AGI – I terreni delle cosiddette ‘acque basse’ di Ispica sono ancora allagati e le pompe non sono in grado di prosciugare l’acqua che li ha invasi con l’alluvione del 10 febbraio scorso. Le aree interessate abbracciano circa 200 ettari, una sorta di “Olanda siciliana” che attraverso un sistema di saie e canali, e con delle pompe idrovore ha reso coltivabili e abitabili vaste zone. Queste aree, soprattutto le contrade Pantano, Margio e Marza sono oggi in ginocchio per manutenzioni non effettuate, occlusioni di canali e scelte tecniche perlomeno “discutibili”. Il dato di fatto è che gli abitanti e chi ha aziende agricole nella zona si sono dovuti autotassare per avere il carburante necessario a mettere in funzione le pompe, e oggi continuano a vivere una emergenza fatta di rimpalli di responsabilità e interventi inadeguati.

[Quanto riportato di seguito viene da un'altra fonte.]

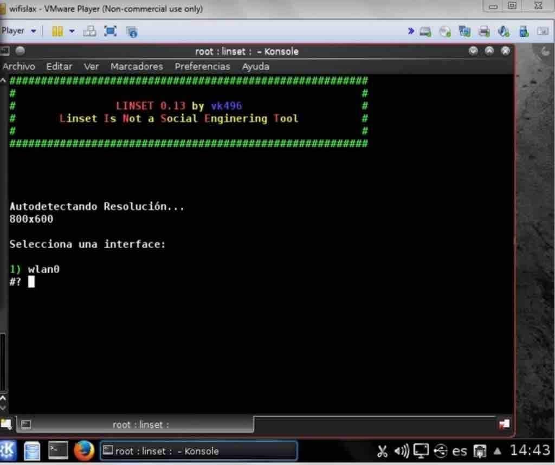This screenshot has width=555, height=465.
Task: Open the Preferencias menu
Action: [202, 67]
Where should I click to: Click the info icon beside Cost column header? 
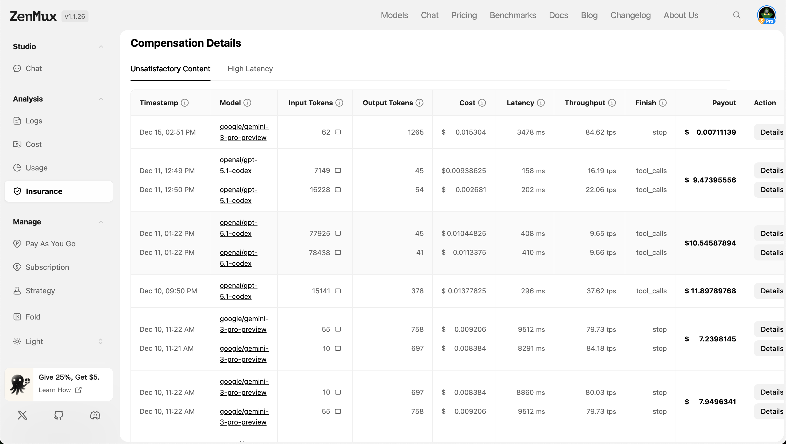tap(482, 103)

Tre gli enti che dovrebbero occuparsi del territorio in questione: l’Autorità di Bacino e il Consorzio di Bonifica (entrambi enti della Regione Sicilia) e seppur marginalmente il Comune di Ispica. L’Autorità di bacino, che dovrebbe “assicurare la difesa del suolo e la mitigazione del rischio idrogeologico”, il Consorzio di Bonifica che avrebbe il compito di “promuovere e organizzare la bonifica come mezzo permanente di difesa conservazione e valorizzazione e tutela del suolo di utilizzazione e tutela delle acque e salvaguardia dell’ambiente”.

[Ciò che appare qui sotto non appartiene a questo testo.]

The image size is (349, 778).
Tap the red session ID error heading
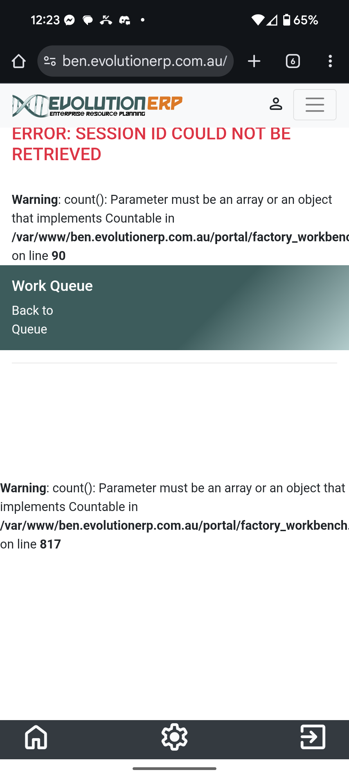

E poi il Comune di Ispica. L’alluvione provocata dal medicane Helios è stata devastante; il canale consortile ha superato gli argini, e l’acqua che doveva sboccare in mare è risalita nei terreni perché manca un sistema di chiuse a protezione di questi, e le pompe idrovore sono state in parte inutilizzabili. Cinque sono le pompe del Consorzio di bonifica che opera nell’area: due, una elettrica e una diesel ancora sott’acqua, sono collocate al Pantano Gariffi. Se l’acqua non viene assorbita (sempre che non riprenda a piovere), i tecnici non possono procedere alle verifiche e le pompe non potranno tornare in funzione. La capacità è di circa 300 litri al secondo per ognuna ma evidentemente servirebbe innalzarle per evitare la cronica sommersione che le rende inutilizzabili, come già avvenuto nell’inondazione del 2019. C’è poi la “stazione di pompaggio” che ha quattro pompe, a cui se ne è aggiunta una quinta diesel fornita in emergenza dalla Protezione civile. Tre di queste sono elettriche e al momento spostano 300 litri al secondo ognuna; una è diesel ma spenta. Un problema tecnico che attende risoluzione dopo che anch’essa è finita sott’acqua. E quella della Protezione civile, anch’essa diesel è spenta perché manca il carburante.
A quanto apprende l’AGI, in una recente riunione in prefettura il responsabile del Consorzio di Bonifica si era fatto carico di anticipare il gasolio per il funzionamento della pompa per tutta la durata dell’emergenza per poi ricevere il rimborso dalla Regione tramite la Prefettura. Il risultato è stato però che “per garantire il funzionamento della pompa è dovuto intervenire il nostro presidente con del gasolio messo a disposizione dal Sindaco – ha spiegato il portavoce del ‘Comitato canali sicurezza e territorio’, Fabrizio Bucarelli – e dopo un paio di giorni di uso di gasolio del Consorzio abbiamo dovuto fare una colletta all’interno del Comitato per supplire all’inefficienza del pubblico. Fino a ieri c’è stata una fornitura del Comune di Ispica che però ora è terminata. Aspettiamo risposte dal Comune che è al corrente della situazione”.
Insomma, nelle cosiddette “acque basse” di Ispica si dorme con un occhio solo, nella preoccupazione che la situazione possa peggiorare. “Tutti si sono dati da fare, chi ha messo in funzione i propri mezzi agricoli, chi ha dato una mano alle famiglie più colpite per rimettere in sesto aziende e abitazioni. Siamo tutti pronti a collaborare ma bisogna intervenire in fretta intanto per rendere utilizzabili le pompe già presenti e nel medio termine, per verificare la mappatura dei canali e delle saie e creare una chiusa che possa bloccare il reflusso dell’acqua che non sfogando in mare ritorna nei campi, oltre al fatto che alcune delle pompe andrebbero collocate in modo da non finire sott’acqua ogni volta”. Nel tempo, si sarebbe anche ridotta l’area in cui insisteva un bacino di “riserva d’acqua a fini irrigui”, opera importante che dava sfogo a una parte delle acque contenendole. I problemi della “piccola Olanda” sono tanti ma i più urgenti riguardano la situazione di attuale emergenza che non è ancora finita.